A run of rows
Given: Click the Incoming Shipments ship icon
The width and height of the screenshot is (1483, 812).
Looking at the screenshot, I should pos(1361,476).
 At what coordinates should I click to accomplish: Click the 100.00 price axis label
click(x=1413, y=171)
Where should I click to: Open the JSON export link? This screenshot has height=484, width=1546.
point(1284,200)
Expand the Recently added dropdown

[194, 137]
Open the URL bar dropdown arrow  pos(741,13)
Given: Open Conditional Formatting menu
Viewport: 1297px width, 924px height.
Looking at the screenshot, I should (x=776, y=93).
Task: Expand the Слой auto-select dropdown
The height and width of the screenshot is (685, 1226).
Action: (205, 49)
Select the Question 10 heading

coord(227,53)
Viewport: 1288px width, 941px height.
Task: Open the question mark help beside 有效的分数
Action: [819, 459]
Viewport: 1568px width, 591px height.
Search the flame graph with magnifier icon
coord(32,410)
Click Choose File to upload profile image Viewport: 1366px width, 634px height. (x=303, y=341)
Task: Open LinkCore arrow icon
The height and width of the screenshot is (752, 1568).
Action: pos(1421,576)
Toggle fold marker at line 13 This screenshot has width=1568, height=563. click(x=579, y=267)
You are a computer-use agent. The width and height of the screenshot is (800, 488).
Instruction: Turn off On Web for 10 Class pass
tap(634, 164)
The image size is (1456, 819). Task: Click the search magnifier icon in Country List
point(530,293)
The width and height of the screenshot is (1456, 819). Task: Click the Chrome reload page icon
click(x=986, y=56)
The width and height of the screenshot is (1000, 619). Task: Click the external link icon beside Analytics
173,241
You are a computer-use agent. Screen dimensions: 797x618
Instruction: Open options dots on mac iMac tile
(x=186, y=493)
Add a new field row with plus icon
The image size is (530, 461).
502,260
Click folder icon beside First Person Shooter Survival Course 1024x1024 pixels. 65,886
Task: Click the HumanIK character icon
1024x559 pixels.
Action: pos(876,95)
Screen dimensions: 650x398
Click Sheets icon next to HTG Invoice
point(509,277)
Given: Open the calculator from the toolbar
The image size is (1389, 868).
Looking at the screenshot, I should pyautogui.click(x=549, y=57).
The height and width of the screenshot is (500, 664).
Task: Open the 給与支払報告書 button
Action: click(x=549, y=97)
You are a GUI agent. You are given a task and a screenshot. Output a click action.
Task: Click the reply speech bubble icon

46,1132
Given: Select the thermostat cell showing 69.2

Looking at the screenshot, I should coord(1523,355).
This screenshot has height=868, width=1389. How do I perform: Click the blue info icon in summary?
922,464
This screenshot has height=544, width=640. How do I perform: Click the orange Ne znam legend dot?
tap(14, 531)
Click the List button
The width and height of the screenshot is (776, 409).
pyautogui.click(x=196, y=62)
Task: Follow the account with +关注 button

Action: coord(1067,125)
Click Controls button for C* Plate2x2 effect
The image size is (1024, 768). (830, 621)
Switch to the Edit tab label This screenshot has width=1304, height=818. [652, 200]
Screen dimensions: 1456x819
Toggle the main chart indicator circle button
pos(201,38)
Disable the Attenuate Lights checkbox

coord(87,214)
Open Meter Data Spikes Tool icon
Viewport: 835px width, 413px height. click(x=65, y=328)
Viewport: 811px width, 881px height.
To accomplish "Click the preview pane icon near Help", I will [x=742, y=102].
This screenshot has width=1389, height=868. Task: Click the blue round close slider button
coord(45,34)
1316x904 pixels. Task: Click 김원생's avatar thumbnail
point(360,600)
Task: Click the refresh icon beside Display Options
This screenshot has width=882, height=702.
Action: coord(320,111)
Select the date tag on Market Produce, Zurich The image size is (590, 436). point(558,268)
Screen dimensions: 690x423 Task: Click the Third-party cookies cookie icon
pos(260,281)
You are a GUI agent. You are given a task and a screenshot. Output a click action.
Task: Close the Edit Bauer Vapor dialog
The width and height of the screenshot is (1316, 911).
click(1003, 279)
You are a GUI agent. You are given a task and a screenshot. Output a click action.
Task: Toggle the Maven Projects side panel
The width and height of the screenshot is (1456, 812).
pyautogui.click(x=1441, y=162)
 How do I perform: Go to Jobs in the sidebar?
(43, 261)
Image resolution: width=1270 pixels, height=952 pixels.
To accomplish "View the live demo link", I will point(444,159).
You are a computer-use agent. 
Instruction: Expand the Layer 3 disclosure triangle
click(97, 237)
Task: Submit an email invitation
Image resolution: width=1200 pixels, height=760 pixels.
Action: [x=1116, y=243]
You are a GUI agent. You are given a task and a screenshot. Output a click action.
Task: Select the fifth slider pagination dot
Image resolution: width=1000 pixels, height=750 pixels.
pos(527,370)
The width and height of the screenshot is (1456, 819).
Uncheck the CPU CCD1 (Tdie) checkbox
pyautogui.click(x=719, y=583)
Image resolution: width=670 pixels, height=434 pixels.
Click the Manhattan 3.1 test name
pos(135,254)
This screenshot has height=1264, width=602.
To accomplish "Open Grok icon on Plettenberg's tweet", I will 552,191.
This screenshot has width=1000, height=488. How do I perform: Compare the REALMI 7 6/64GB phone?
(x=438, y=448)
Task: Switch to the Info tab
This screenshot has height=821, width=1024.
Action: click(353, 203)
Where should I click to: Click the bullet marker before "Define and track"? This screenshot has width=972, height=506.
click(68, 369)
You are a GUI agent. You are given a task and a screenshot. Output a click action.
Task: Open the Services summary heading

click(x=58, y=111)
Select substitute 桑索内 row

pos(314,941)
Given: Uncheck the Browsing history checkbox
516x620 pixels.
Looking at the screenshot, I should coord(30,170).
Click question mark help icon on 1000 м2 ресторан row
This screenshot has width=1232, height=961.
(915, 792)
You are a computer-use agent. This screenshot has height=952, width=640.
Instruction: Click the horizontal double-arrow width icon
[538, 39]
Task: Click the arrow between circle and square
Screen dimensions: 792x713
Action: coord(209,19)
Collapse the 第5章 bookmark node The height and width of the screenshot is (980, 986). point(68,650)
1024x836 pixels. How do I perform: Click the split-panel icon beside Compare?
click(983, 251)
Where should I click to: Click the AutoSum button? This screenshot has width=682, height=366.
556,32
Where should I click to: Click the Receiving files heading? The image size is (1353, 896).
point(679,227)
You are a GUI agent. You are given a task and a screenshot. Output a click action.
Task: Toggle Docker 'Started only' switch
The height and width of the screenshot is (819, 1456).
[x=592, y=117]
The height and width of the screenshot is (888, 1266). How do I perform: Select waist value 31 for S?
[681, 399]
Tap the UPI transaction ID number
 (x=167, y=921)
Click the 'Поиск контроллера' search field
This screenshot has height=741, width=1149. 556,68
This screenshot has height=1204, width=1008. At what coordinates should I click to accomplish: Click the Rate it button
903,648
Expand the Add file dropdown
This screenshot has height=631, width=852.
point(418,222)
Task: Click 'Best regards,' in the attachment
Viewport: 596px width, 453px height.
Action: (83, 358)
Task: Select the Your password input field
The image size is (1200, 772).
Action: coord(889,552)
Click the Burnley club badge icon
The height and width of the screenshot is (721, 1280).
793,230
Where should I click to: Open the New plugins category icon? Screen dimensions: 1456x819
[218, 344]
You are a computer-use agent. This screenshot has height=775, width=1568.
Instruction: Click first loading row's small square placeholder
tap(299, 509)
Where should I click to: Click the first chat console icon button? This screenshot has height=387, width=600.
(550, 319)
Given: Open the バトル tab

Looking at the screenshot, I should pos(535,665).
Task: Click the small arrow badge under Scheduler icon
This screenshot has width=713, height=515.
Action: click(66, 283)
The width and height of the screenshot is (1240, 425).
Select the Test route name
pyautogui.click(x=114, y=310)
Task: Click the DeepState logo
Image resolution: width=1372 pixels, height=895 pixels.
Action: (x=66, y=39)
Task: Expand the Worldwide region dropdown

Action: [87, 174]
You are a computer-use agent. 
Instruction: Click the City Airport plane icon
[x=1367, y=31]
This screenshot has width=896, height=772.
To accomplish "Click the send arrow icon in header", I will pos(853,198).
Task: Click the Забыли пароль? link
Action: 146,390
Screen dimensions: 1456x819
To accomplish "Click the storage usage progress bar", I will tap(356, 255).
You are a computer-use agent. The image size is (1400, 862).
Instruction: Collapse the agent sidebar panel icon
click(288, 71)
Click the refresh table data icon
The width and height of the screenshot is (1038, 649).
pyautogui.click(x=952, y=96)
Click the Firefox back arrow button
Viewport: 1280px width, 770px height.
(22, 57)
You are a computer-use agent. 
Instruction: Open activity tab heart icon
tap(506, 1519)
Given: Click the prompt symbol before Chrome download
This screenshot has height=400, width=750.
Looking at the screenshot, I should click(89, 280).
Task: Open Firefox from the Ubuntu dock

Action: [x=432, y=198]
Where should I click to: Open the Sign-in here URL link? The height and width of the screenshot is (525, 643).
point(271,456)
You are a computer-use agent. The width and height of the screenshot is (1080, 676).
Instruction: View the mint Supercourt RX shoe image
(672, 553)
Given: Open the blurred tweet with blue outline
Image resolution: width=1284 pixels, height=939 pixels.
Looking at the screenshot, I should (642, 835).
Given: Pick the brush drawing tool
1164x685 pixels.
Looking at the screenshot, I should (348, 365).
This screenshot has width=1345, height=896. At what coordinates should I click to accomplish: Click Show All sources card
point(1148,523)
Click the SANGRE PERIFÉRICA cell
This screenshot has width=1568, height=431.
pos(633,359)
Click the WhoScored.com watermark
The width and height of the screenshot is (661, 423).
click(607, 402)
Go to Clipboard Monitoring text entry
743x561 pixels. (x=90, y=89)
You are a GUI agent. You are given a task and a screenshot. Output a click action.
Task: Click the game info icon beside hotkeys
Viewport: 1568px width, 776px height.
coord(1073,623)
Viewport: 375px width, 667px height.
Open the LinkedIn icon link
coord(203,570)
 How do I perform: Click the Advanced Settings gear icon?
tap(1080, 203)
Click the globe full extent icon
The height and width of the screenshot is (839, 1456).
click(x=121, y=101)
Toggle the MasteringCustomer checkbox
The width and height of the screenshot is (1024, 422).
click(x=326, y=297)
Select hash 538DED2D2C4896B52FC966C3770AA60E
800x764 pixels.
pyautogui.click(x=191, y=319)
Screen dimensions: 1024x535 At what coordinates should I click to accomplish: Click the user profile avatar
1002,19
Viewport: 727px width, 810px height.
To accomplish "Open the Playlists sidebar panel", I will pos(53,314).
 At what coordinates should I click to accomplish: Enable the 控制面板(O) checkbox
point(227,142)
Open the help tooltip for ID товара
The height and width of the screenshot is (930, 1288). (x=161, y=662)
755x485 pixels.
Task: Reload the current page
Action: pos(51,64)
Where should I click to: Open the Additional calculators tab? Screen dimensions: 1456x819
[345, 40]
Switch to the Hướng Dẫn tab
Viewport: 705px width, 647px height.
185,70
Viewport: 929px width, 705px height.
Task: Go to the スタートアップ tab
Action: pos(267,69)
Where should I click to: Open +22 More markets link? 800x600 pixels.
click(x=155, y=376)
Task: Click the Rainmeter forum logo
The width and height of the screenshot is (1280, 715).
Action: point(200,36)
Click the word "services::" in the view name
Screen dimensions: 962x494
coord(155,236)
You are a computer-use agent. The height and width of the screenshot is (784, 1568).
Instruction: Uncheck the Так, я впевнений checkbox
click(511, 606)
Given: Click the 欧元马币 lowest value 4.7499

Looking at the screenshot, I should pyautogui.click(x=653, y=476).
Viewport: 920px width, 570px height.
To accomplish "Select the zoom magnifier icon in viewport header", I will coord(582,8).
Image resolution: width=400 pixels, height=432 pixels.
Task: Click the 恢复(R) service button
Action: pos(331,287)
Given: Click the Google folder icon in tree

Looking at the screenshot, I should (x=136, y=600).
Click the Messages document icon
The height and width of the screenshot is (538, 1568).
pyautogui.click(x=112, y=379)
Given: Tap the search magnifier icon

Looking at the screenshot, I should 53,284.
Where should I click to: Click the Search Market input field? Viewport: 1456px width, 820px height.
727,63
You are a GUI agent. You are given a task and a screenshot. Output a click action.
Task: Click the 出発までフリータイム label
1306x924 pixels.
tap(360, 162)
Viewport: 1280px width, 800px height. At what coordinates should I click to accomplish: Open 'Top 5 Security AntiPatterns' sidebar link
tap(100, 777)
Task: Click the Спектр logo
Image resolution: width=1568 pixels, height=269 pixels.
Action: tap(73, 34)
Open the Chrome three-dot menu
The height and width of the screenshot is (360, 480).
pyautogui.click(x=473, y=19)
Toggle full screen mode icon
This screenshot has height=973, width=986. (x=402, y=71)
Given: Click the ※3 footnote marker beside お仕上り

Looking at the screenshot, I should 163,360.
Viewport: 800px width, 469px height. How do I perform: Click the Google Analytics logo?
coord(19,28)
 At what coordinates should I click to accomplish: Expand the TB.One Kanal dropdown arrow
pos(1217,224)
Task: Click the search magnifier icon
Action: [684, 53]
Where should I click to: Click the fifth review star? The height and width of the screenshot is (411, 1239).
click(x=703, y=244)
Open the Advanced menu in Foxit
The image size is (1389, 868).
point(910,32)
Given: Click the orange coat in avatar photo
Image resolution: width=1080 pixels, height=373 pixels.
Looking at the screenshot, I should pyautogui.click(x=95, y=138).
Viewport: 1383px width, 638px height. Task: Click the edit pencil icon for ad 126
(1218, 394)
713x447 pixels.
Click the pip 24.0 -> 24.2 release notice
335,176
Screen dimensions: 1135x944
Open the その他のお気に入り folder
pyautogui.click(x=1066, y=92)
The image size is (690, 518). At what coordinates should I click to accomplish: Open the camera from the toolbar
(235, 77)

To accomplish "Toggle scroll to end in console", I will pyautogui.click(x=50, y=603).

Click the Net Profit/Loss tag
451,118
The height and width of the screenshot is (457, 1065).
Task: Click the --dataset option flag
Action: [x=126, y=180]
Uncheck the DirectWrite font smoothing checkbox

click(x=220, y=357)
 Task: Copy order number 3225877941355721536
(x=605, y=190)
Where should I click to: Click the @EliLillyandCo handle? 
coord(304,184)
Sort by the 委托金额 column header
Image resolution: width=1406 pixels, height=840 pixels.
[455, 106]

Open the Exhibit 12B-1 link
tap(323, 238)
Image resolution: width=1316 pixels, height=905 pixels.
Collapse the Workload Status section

TASK INSTRUCTIONS => Render the rows from the line containing "will pyautogui.click(x=50, y=603)." through the end of the rows as a numbered list, dropping any blank lines. Include both end lines.

RESPONSE =>
1. To accomplish "Toggle scroll to end in console", I will pyautogui.click(x=50, y=603).
2. Click the Net Profit/Loss tag
3. 451,118
4. The height and width of the screenshot is (457, 1065).
5. Task: Click the --dataset option flag
6. Action: [x=126, y=180]
7. Uncheck the DirectWrite font smoothing checkbox
8. click(x=220, y=357)
9.  Task: Copy order number 3225877941355721536
10. (x=605, y=190)
11. Where should I click to: Click the @EliLillyandCo handle? 
12. coord(304,184)
13. Sort by the 委托金额 column header
14. Image resolution: width=1406 pixels, height=840 pixels.
15. [455, 106]
16. Open the Exhibit 12B-1 link
17. tap(323, 238)
18. Image resolution: width=1316 pixels, height=905 pixels.
19. Collapse the Workload Status section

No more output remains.